[WHAT YOU ARE ASKED TO DO]
What is needed is a word-for-word restatement of all the entries.

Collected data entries

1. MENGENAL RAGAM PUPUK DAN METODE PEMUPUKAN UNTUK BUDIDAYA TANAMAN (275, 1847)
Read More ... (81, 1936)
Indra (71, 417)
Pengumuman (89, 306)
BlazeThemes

[ANSWER BOX]
1. MENGENAL RAGAM PUPUK DAN METODE PEMUPUKAN UNTUK BUDIDAYA TANAMAN (275, 1847)
Read More ... (81, 1936)
Indra (71, 417)
Pengumuman (89, 306)
BlazeThemes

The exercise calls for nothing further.